München (dpa/lby) - Bayerns höchstes Verwaltungsgericht hat das in der Coronakrise verhängte Verkaufsverbot für große Geschäfte mit mehr als 800 Quadratmetern für verfassungswidrig erklärt. Die Richter sehen es als Verstoß gegen den Gleichheitsgrundsatz des Grundgesetzes. Das teilte der Bayerische Verwaltungsgerichtshof (BayVGH) in München am Montag mit. Doch ist die deutsche Rechtsprechung in dieser Hinsicht gespalten: Die Oberverwaltungsgerichte von Niedersachsen und dem Saarland erklärten die 800-Quadratmeter-Verbote in separaten Entscheidungen für rechtens.

Unmittelbare Konsequenzen hätte die Münchner Entscheidung aber nicht: Das Gericht setzte die Vorschrift wegen der Pandemie-Notlage "ausnahmsweise" nicht außer Kraft, wie es in der Mitteilung hieß. Außerdem gilt die Vorschrift vorerst nur bis 3. Mai. Deswegen beschränkte sich der 20. Senat darauf, die Unvereinbarkeit mit dem Grundgesetz festzustellen.

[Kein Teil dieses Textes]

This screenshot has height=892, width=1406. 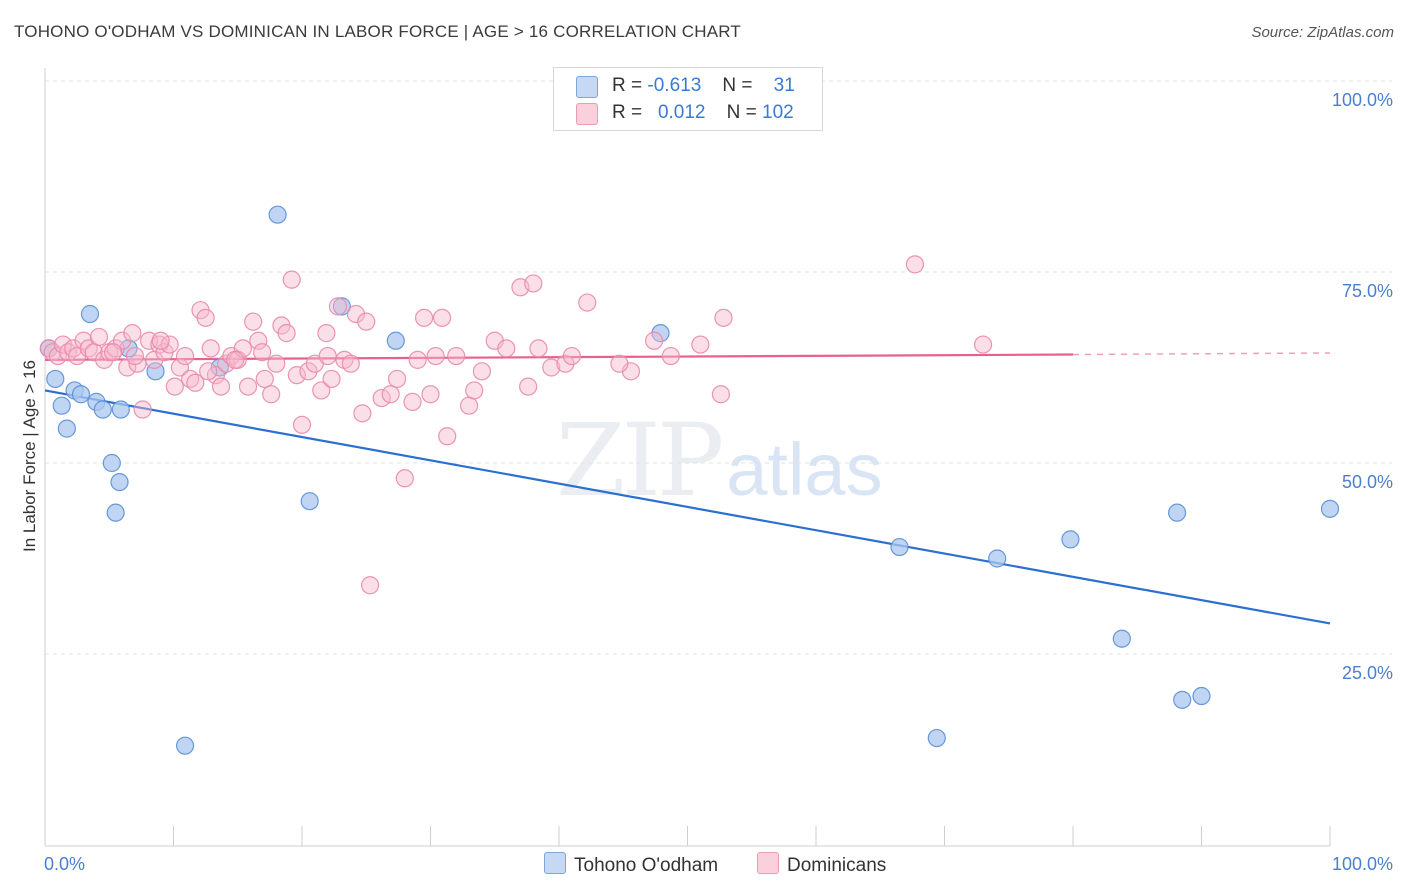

In der Corona-Rechtsprechung gibt es bislang einen Flickenteppich, wie am Beispiel der Nürnberger Modehauskette Wöhrl deutlich wird. Das Unternehmen hat vor mehreren Verwaltungsgerichten geklagt, um eine beschränkte Öffnung seiner Filialen mit 800 Quadratmetern Fläche durchzusetzen. Vier Gerichte in Würzburg, München, Sigmaringen und Bayreuth haben das bislang erlaubt, drei weitere in Ansbach, Augsburg und Regensburg dagegen nicht.

Ministerpräsident Markus Söder (CSU) kündigte eine Korrektur der bayerischen Vorschrift an. Größere Geschäfte sollen öffnen dürfen, wenn sie ihre Verkaufsfläche auf 800 Quadratmeter begrenzen, wie Staatskanzleichef Florian Herrmann (CSU) dem "Münchner Merkur" sagte. Das Kabinett will die Vorschrift an diesem Dienstag entsprechend ändern.

Rechtlich zuständig für die Einzelhandelsbeschränkungen ist das Gesundheitsministerium, da es um den Infektionsschutz geht. "Ziel der bisherigen Regelung war der Schutz der Bürgerinnen und Bürger vor Infektionsgefahren", sagte ein Sprecher. "Dieses Ziel werden wir auch künftig verfolgen."

FDP-Landtagsfraktionschef Martin Hagen kritisierte: "Die 800-Quadratmeter-Regel widerspricht sowohl dem gesunden Menschenverstand als auch dem Grundgesetz". Die Regierung sollte schnell zu einer klaren Linie finden - "sonst schwindet die Akzeptanz der Bevölkerung für die Corona-Maßnahmen".

Der Verwaltungsgerichtshof rügte insbesondere die Ausnahme von der 800-Quadratmeter-Vorschrift für Buchhändler und Fahrradhändler - das sei "aus infektionsschutzrechtlicher Sicht sachlich nicht gerechtfertigt". Der Verwaltungsgerichtshof kritisiert, dass manche Einzelhändler nur einen Kunden je 20 Quadratmeter Fläche in den Laden lassen dürfen, andere aber nicht.

Geklagt hatte eine ungenannte Kaufhauskette mit Standorten in Bayern, Berlin und Hamburg. Der Verwaltungsgerichtshof entschied vorläufig über einen Antrag auf einstweilige Verfügung, das Urteil steht aus. Ein Zeitpunkt dafür ist derzeit nicht absehbar.

"Wir finden die Regeln wettbewerbsverzerrend und willkürlich", sagte Bernd Ohlmann, Sprecher des Handelsverbands Bayern. "Ein großes Möbelhaus kann den Abstand zwischen den Kunden genauso gewährleisten wie ein kleiner Einzelhändler." Auch die teilweise unterschiedlichen Vorschriften in verschiedenen Bundesländern ärgern den Einzelhandel: "Letztendlich kocht jedes Land sein eigenes Süppchen", sagte Ohlmann. Für die Unternehmen sei jeder einzelne Tag wichtig.